**Task requirements**. Extract each line from the entries below that has the string "Open" in it.

[Stored data entries]

■ ■ ■ ■

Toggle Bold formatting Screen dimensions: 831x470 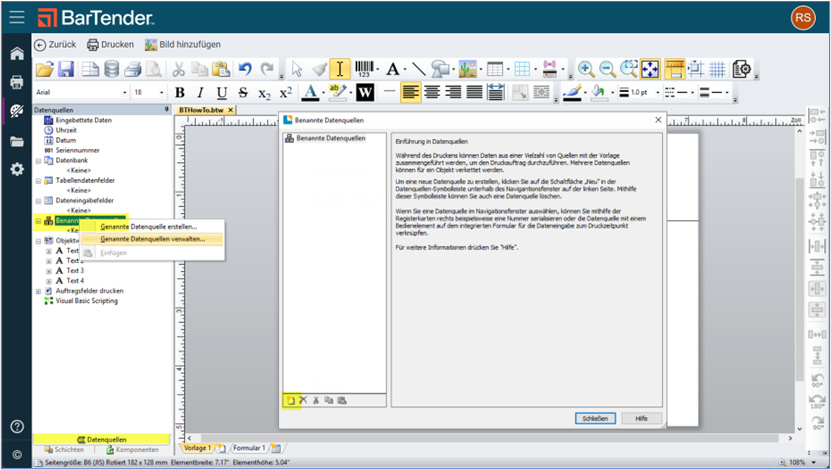tap(181, 92)
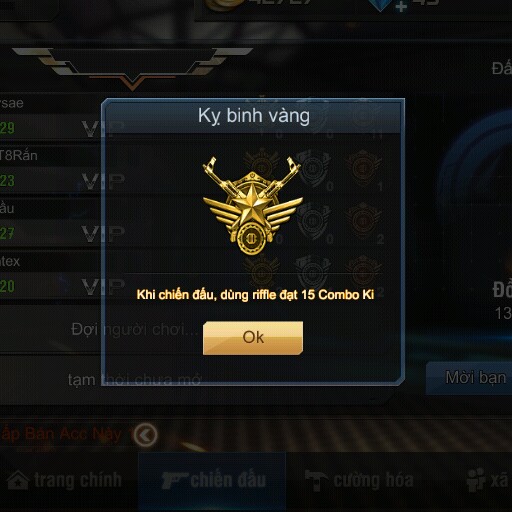Click the gold Kỵ binh vàng medal
This screenshot has width=512, height=512.
(x=253, y=205)
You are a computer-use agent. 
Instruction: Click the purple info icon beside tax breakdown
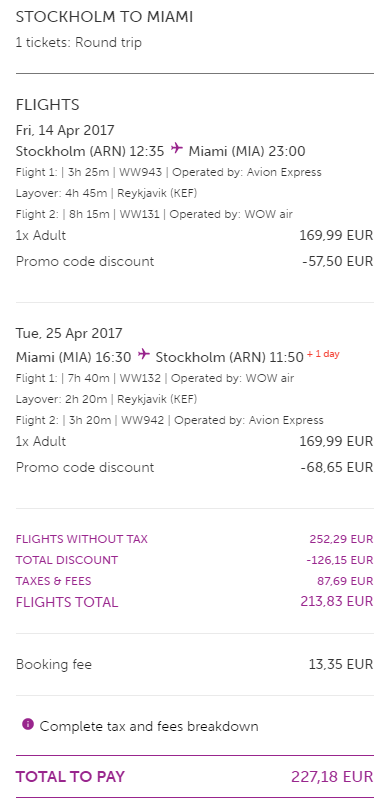point(28,724)
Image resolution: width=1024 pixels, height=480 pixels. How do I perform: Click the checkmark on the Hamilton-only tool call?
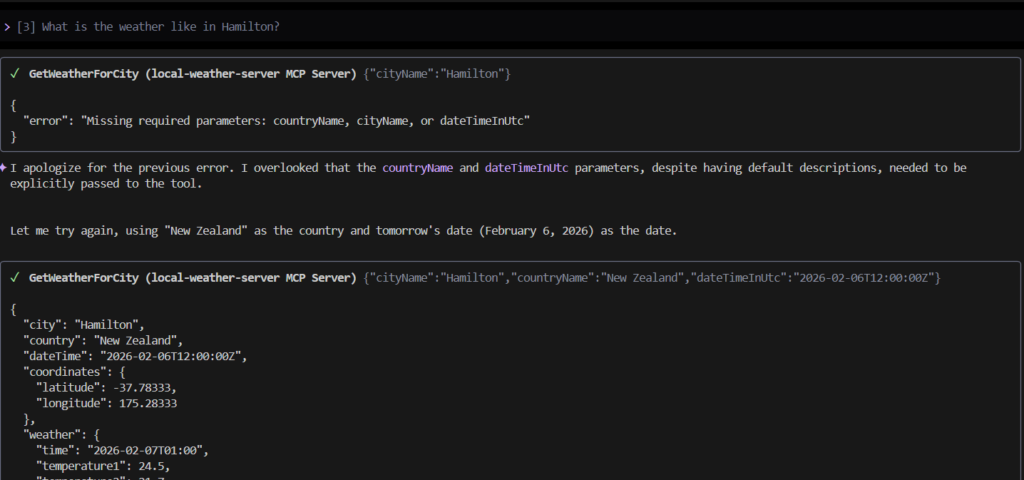tap(15, 74)
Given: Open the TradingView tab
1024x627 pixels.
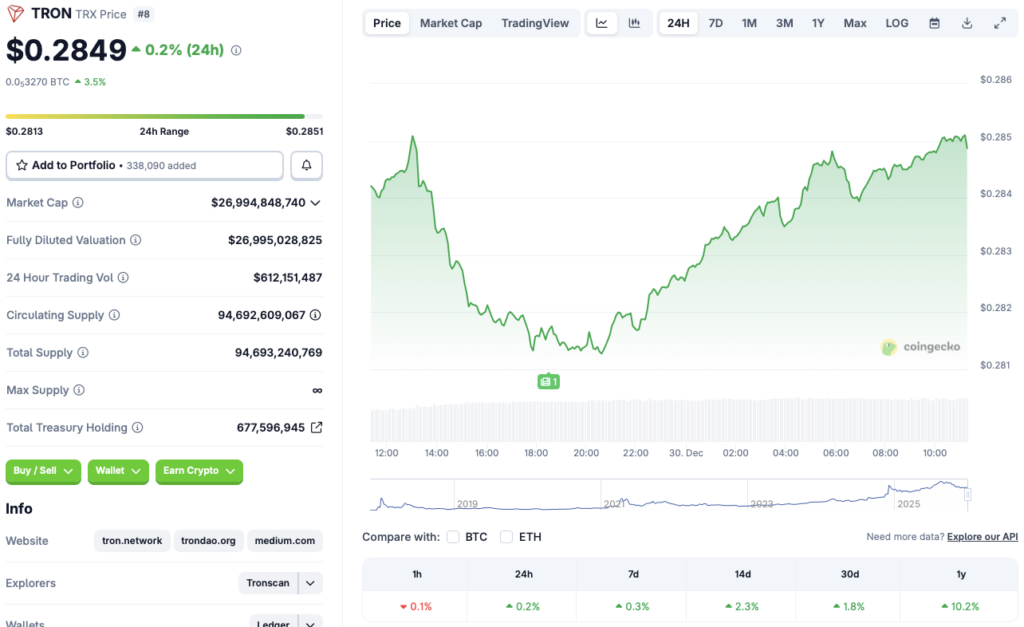Looking at the screenshot, I should point(535,22).
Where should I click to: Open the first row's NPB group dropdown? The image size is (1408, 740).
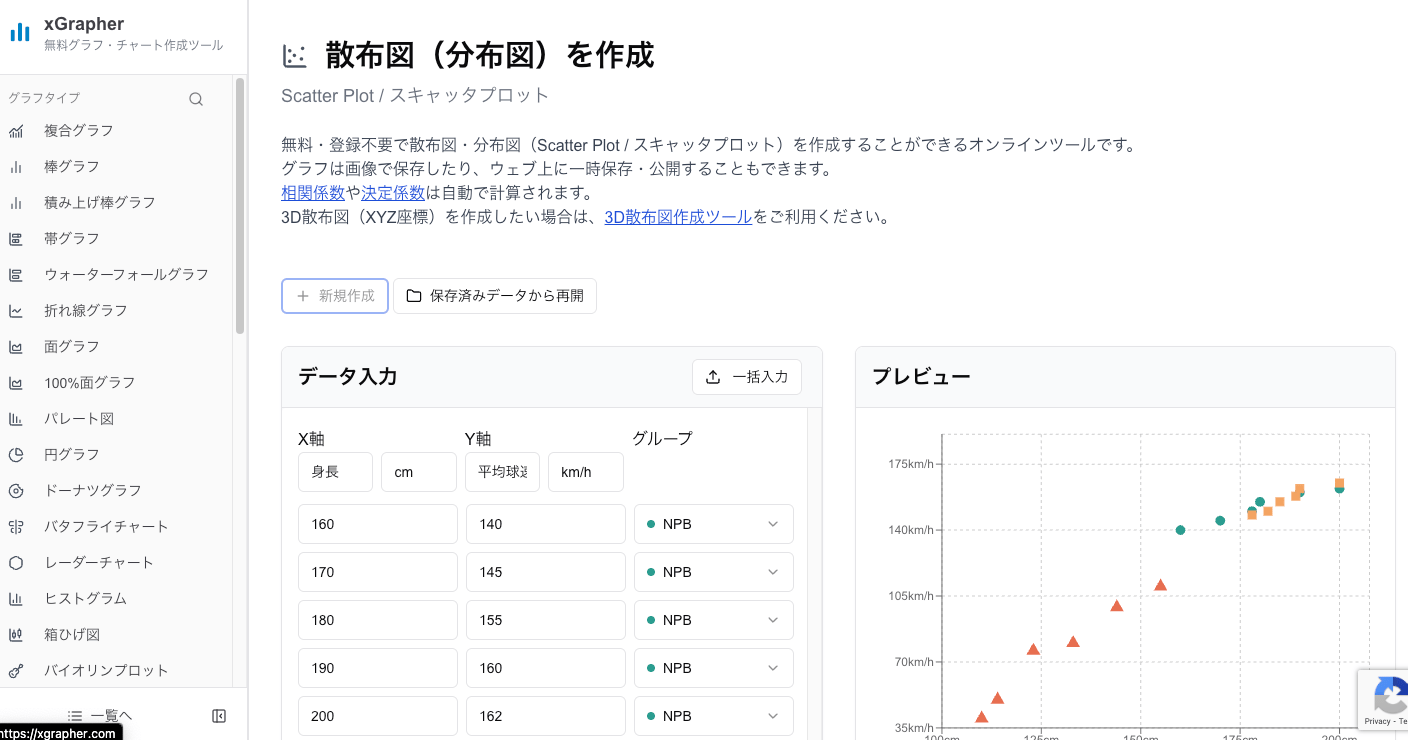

■ ■ ■ ■

**Answer space**.
Given: Open the TradingView tab
Where should I click to: Open the first row's NPB group dropdown? The image size is (1408, 740).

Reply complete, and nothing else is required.